Where A = -27.02875f0, B = 0.64935064f0 and k is discretized by vector of 2500 points from 0.05 to 0.31. I tried to approximated this simple function using neural network. I used 4 layer network, composed of Bent identity functions, 32 units per layer, besides that, I also tried softplus functions combined with final identity and a large network of Relu units trained on GPU (few hundreds of Relus per layer). Neither of those attempts succeeded, regardless of which variant of gradient descent I used (stochastic vs full batch, ADAM, Nestorov,…). Instead of converging towards the solution, network formed simple line.
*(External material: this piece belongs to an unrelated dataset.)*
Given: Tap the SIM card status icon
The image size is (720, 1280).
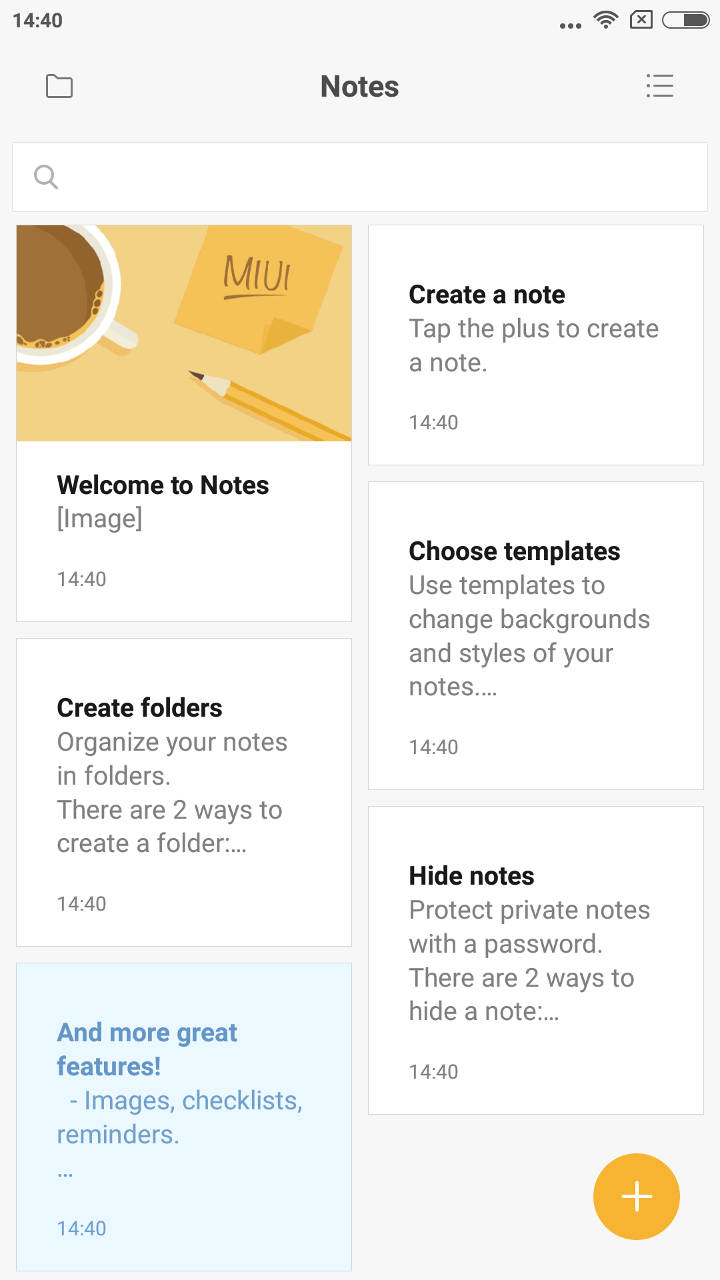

It looks like convergence towards local minima of the loss function. Is there some clever way, how to tackle this type of problem (I tried minibatching without much success)? I managed to “solve it” by using network with 12 hidden layers, but that sounds to me like an overkill, also the convergence was really slow and fragile. As a loss function, I used simple mean squared error (It worked well for other functional equations that I solved using neural network).

function ℒ(x)
    𝕷 = sum((𝒱.(x) - φ(x)).^2)
    return 𝕷

Where 𝒱 is the function to be approximated and φ is the neural network.

Full code

#(1) Install and initialize packages
using Pkg
using Plots
using Parameters
using LinearAlgebra
using CUDA
using Flux
using Random
using Distributions
using ForwardDiff

ϰ = 2500
A = -27.02875f0
B = 0.64935064f0
kl = 0.05
ku = 0.31

kGrid = reshape(rand(Uniform(kl,ku),ϰ,1),1,ϰ)
kkGrid = collect(range(kl,ku,length=ϰ))

𝒱(k) = A + B*log(k)

bent(x) = (sqrt(x^2+1)-1)/2 + x

φ = Flux.Chain(Dense(1,32,bent),Dense(32,32,bent),

θ = Flux.params(φ)

function ℒ(x)
    𝕷 = sum((𝒱.(x) - φ(x)).^2)
    return 𝕷

Data = [kGrid]
opt = AMSGrad(0.001)

cb = () -> println(ℒ(kGrid))
@time Flux.@epochs 5000 Flux.train!(ℒ,θ,Data,opt,cb=cb)

vGrid = 𝒱.(kkGrid)
wGrid = φ(kkGrid')'

Plots.plot!(kkGrid,wGrid,label=["neural" "true"])

Any guidance with this type of problem? Is there some stupid mistake in my code that causes the problem, or it it something deeper? It is hard for me to believe, that neural networks can’t approximate A+ B*log(x) without much effort.